Entries shown:

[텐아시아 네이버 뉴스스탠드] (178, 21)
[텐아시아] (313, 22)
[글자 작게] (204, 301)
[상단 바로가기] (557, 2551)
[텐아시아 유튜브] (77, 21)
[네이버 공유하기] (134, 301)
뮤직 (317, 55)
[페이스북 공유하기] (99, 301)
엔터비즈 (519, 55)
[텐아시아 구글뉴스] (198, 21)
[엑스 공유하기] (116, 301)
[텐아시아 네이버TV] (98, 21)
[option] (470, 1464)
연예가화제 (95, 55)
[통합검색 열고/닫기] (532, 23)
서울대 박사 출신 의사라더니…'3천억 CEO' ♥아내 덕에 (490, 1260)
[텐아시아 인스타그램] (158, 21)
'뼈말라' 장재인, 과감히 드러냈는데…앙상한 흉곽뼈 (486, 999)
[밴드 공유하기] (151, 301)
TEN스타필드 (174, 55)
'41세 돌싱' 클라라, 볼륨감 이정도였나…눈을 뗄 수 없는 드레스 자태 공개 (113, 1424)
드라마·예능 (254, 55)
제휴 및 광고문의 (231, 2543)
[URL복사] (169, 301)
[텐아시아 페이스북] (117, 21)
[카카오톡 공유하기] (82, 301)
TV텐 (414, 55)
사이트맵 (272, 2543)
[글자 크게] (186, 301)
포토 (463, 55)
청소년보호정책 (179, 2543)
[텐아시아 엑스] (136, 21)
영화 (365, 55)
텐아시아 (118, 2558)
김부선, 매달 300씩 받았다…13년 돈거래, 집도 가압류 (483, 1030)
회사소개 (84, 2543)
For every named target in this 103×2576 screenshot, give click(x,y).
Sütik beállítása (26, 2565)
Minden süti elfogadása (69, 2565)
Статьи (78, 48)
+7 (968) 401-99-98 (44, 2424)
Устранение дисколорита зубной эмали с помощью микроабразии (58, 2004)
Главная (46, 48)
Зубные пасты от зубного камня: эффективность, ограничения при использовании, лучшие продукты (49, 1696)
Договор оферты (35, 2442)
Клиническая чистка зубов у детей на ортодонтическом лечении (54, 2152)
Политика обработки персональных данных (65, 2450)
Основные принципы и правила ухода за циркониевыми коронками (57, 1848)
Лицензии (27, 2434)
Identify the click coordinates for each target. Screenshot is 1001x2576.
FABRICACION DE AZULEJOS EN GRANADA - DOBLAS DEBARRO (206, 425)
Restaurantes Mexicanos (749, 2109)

What is expected: Would you copy every line of the entries that includes the word "target"?

Completed task:
For every named target in this 103×2576 screenshot, give click(x,y).
Identify the click coordinates for each target. Screenshot is 1001x2576.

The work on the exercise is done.